Çünkü ben her gece birileriyle öpüşürken görürüm kendimi. Çok basit yani (!) İç sesim ve dış sesim arasındaki çelişkiye annemin sorusu son vermişti.
"Neden özür diliyordun peki benden bebeğim? Yoksa rüyanda benim hoşlanmayacağım bir yaramazlık mı yaptın?"
Annemin gülerek söylediği şeyler benim yüzümü kızartmaya yetmişti. Gerçekten de annelerin özel güçleri olduğunu düşünmeye başlamak üzereydim. Zira annem benim her vukuatımın öncesinde ya da sonrasında 'Baskın basanındır!' edasıyla beni zorluyordu. Anneme, Bay Ukala ile olan öpüşmeli rüyamı anlatacak değildim. Yalan söylemek istemediğim için dolaylı yoldan kıvırmayı tercih etmiştim. Ne yani? Saklamak, yalan söylemekten daha az kötüdür!
"Ben şey.. Hatırlamıyorum anne. Yani biliyorsun rüyalar uyandıktan sonra on dakika içinde hafızadan siliniyor."
"Daha uyanalı bir, iki dakika oldu bebeğim. Senin hafızan biraz fazla hızlı resetledi herhalde kendini ne dersin ha?"

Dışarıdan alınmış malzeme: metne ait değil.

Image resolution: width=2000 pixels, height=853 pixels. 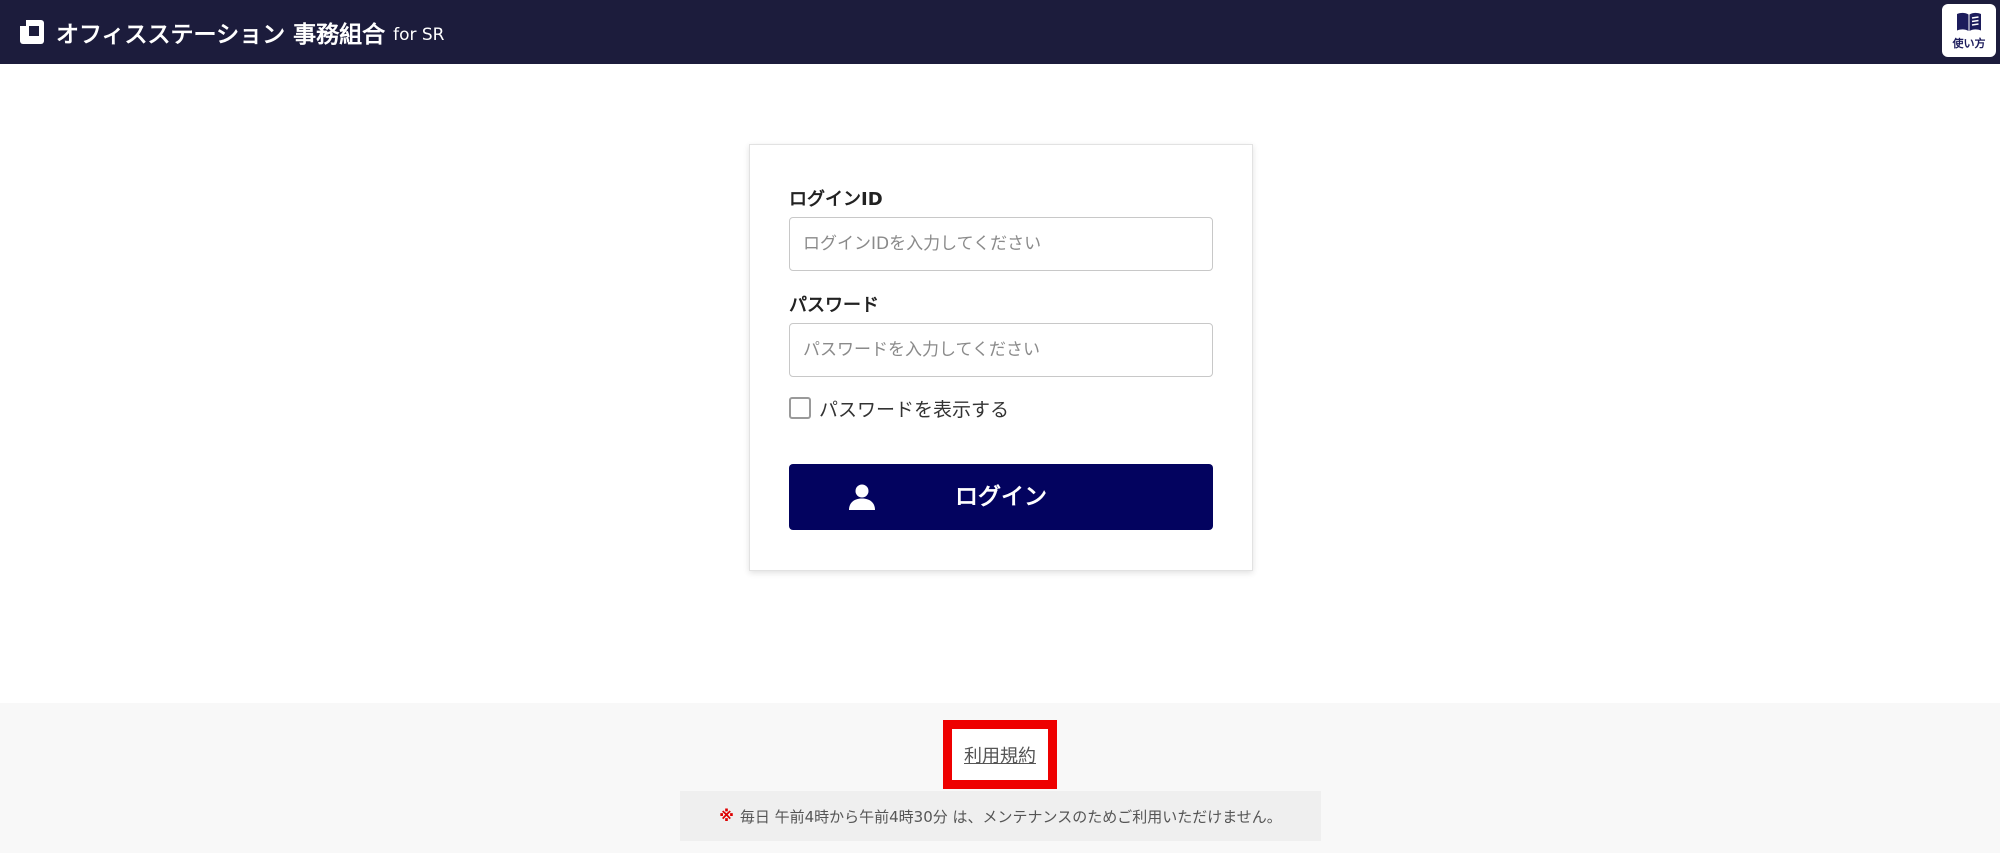 I want to click on show-password-checkbox, so click(x=800, y=408).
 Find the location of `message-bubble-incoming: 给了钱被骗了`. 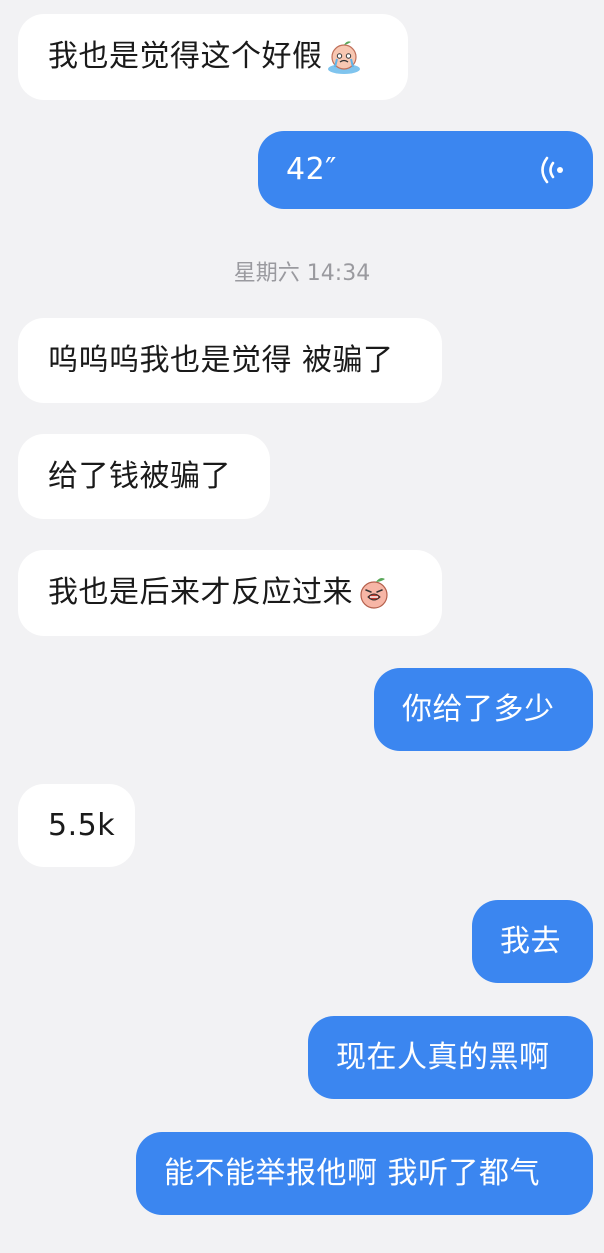

message-bubble-incoming: 给了钱被骗了 is located at coordinates (144, 476).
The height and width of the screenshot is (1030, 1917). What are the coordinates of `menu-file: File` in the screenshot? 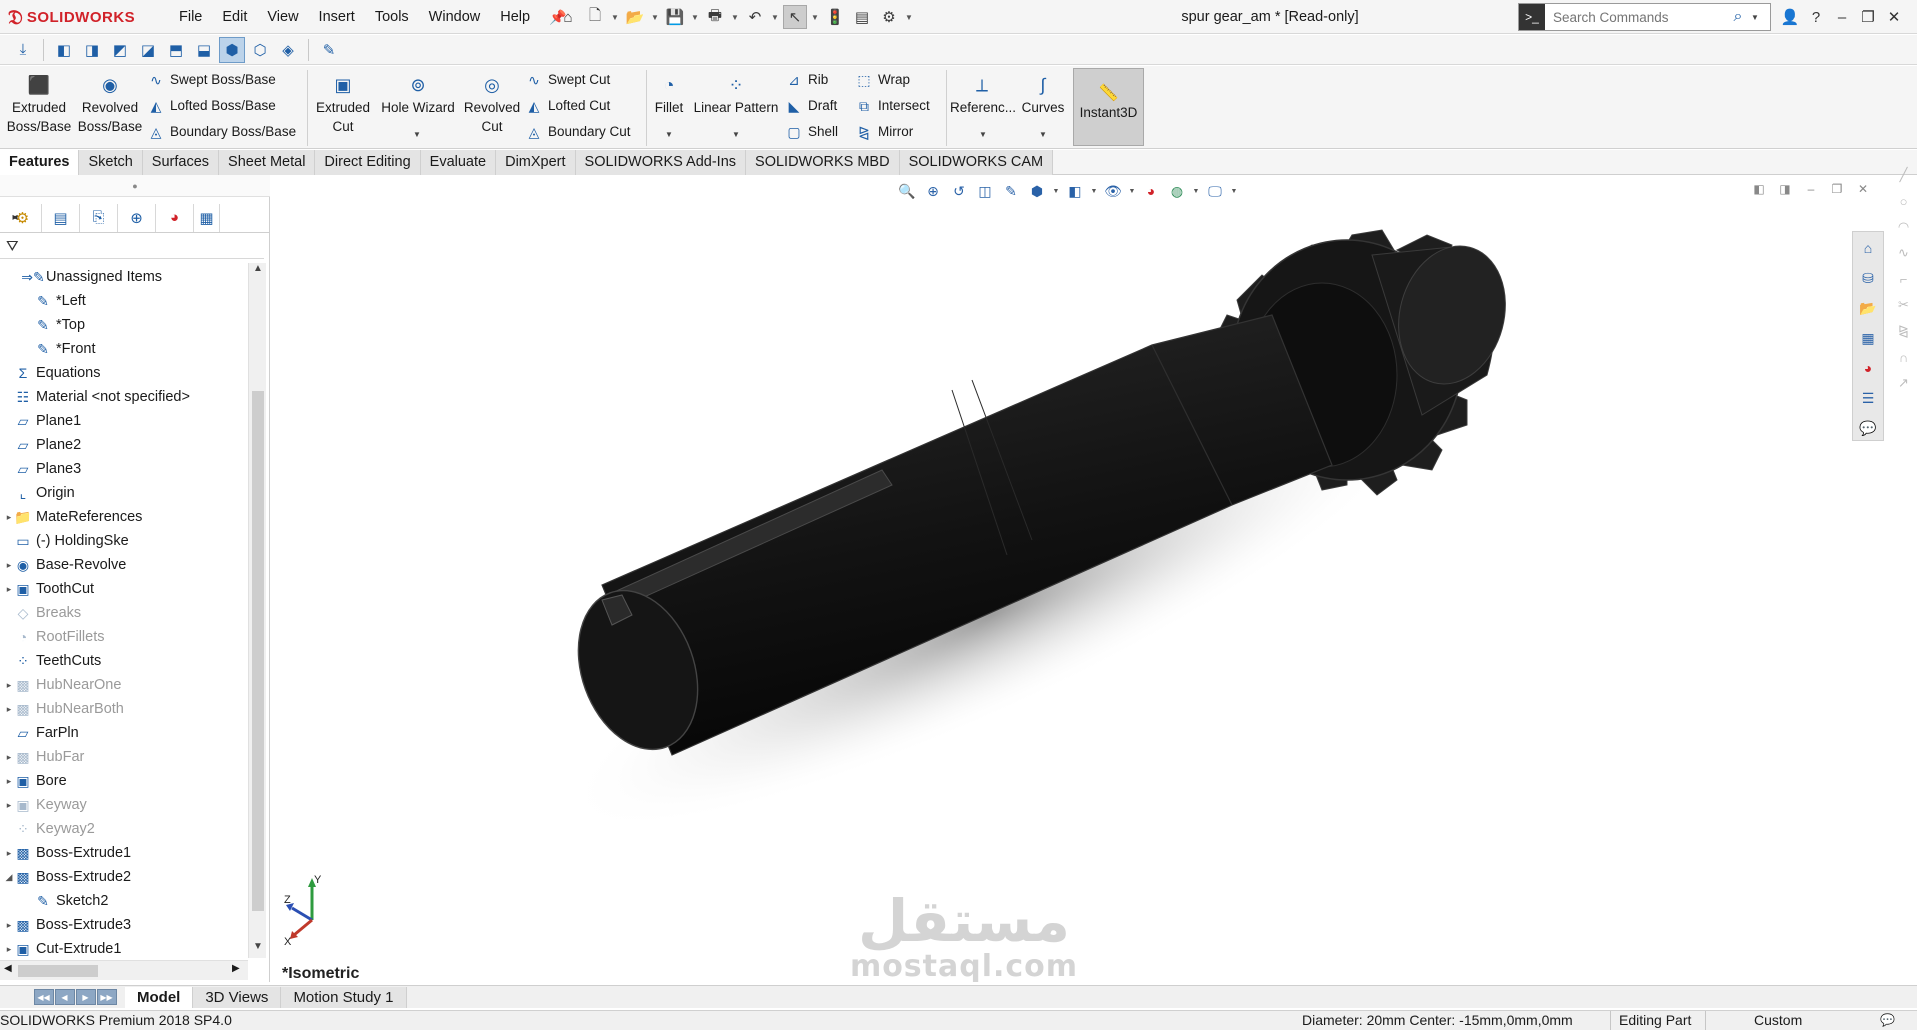 It's located at (190, 17).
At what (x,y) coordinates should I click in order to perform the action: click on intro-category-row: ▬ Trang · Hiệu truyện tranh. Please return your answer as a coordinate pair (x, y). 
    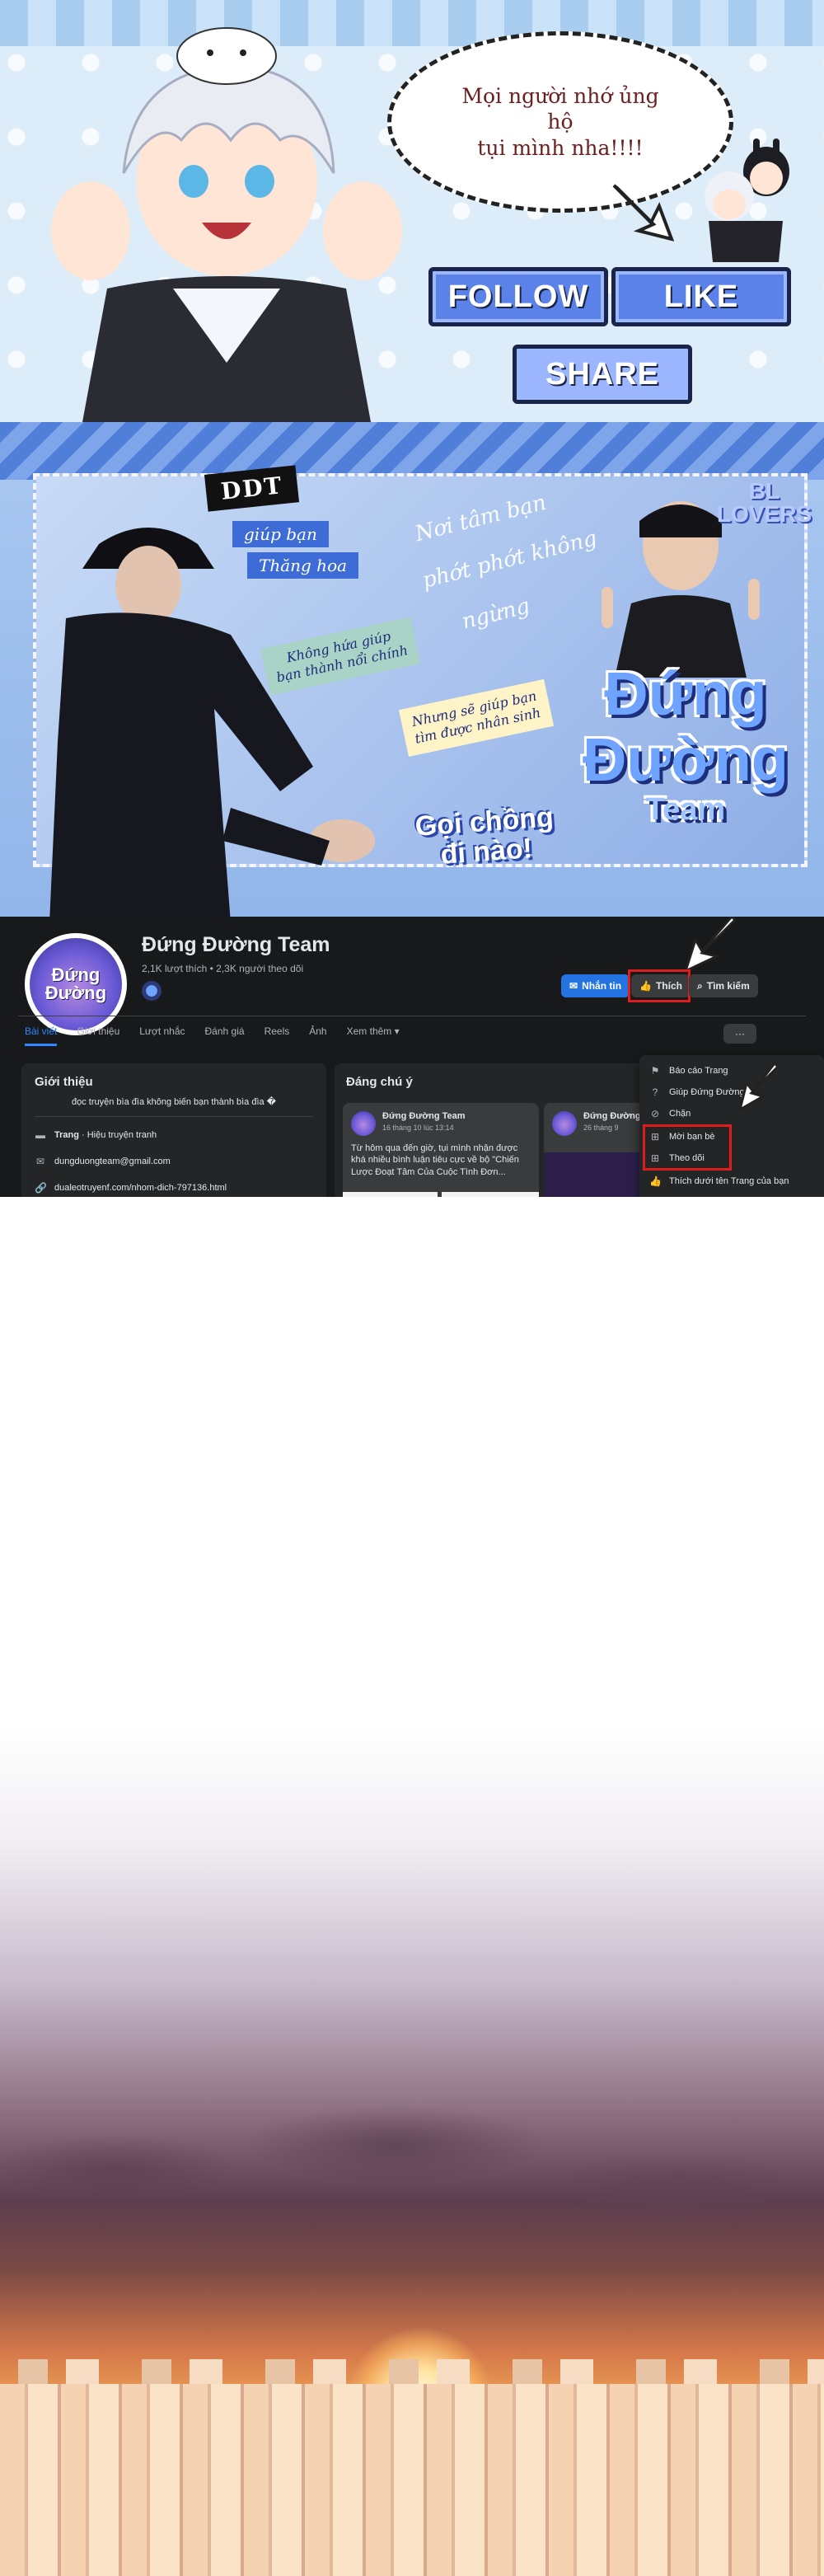
    Looking at the image, I should click on (96, 1135).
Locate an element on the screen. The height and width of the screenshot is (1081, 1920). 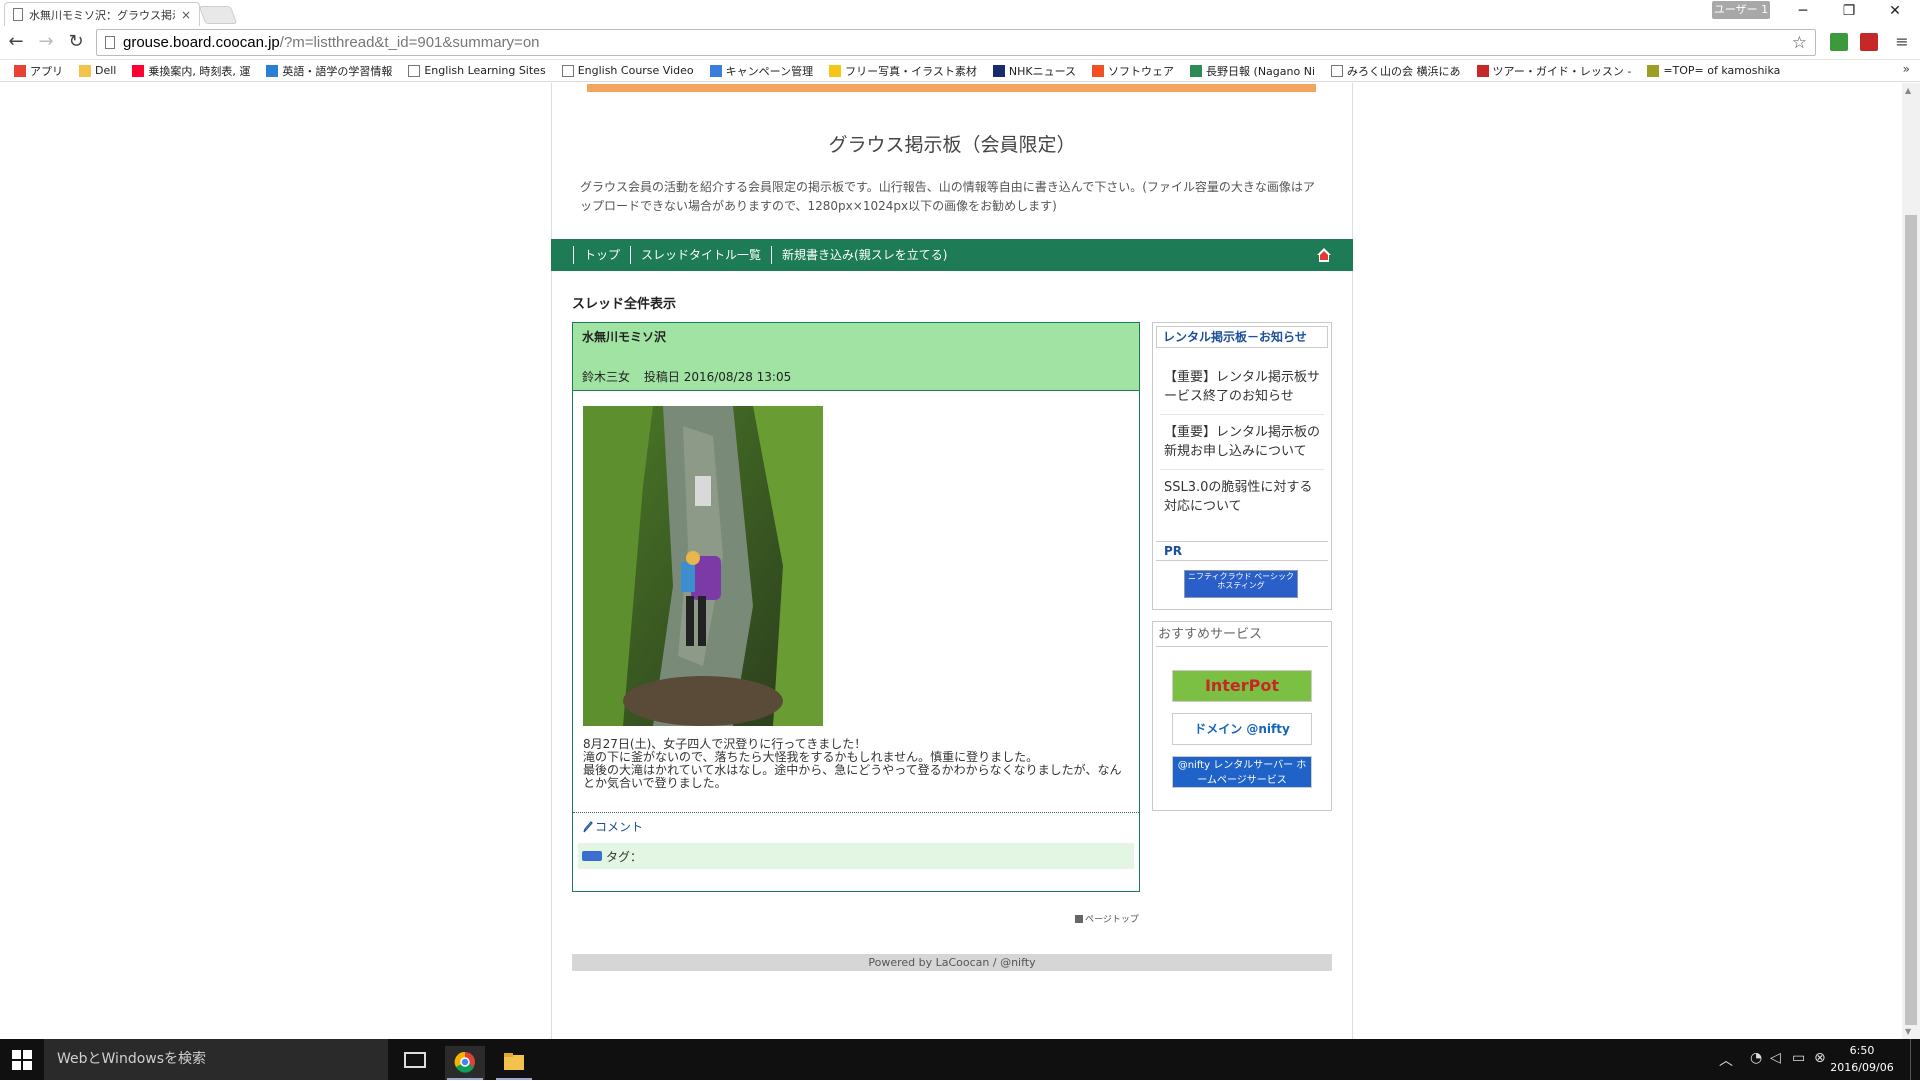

Söyledikleri üzerine üsteleyeceğini zannetsemde, kahvaltıya başlamak için beni bekleyeceklerini söyleyip anlayışla gülümseyerek odamdan ayrılmıştı. Bende hemen ardından yatağımdan kalkıp, hem rüyanın etkisinden çıkmak hem de dün gece ertelediğim duşumu almak üzere banyoya yol almıştım.
-
Tıpkı duştan önce olduğu gibi, duştan sonra da aklımda olan tek şey Elzem Atabey'di! Beynimi sanki bir balon ele geçirmiş gibi hissediyordum. O balonun içinde Elzem vardı ve gittikçe büyüyerek kendine orada daha fazla yer ediniyordu. Geriye kalan bütün düşüncelerim de onun tarafından hezimete uğramıştı*. Daha fazla O'nu düşünmek istemediğim için hızlıca üzerimi giyinip, aşağıya kahvaltıya inmiştim. Merdivenlerden inerken gözüktüğü kadarıyla annem ve babam salonda ki koltuklarda otururlarken, Ozan ortalıkta görünmüyordu. Benden kaçıyor olabilirdi. Belki de dünkü yenilgisini hala hazmedememişti. Dün gece aklıma gelince istemsizce gerilmiştim.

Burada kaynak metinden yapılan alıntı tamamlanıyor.